Rep. Ed Markey (D-Mass.) has introduced the Mobile Device Privacy Act, which would require wireless phone manufacturers, carriers, and app developers to provide information to consumers about monitoring software that may be present on their devices.

Companies would be obliged to inform consumers about the existence of monitoring software, as well as what type of data is collected, who will receive the data, and how it will be used. These disclosures would be required prior to the purchase of a device or installation of an app.

Consumer consent must be obtained before the monitoring software begins collecting and transmitting information, and the party receiving the personal information must have policies in place to keep it secure.

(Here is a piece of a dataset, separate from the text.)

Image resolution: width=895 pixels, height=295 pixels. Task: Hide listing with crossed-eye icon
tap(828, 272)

The bill would establish a private right of action for violations of the law and establish an enforcement regime for the FTC, the Federal Communications Commission, and state attorneys general.

“Just because a mobile device is handheld doesn’t mean it should hand over personal information to third parties without permission,” Rep. Markey said in a statement. “Consumers should know and have the choice to say no to software on their mobile devices that is transmitting their personal and sensitive information. . . . This legislation will provide greater transparency into the transmission of consumers’ personal information and empower consumers to say no to such transmission.”

Rep. Markey said the legislation was inspired by last year’s Carrier IQ scandal, when news reports revealed that the company’s software – installed on millions of smartphones and mobile devices – tracked keystrokes and relayed the information without the user’s knowledge or consent.

Groups such as Free Press are backing the bill, while the Software & Information Industry Association said the legislation is “the wrong way to go.” “It would impose rigid privacy rules on the mobile industry that can only lead to stagnation and a loss of innovative dynamism,” Mark MacCarthy, the group’s vice president for public policy, wrote in a blog post.

To read the Mobile Device Privacy Act, click here.

Why it matters: The intersection of mobile devices and privacy has caught the attention of regulators and lawmakers like Rep. Markey. California Attorney General Kamala Harris recently reached an agreement with the operators of six mobile app platforms – including Apple and Google – under which the companies agreed to improve privacy protections for consumers. In addition, multiple federal agencies, including the Federal Trade Commission, the Federal Communications Commission, and the Commerce Department, are currently addressing the issue.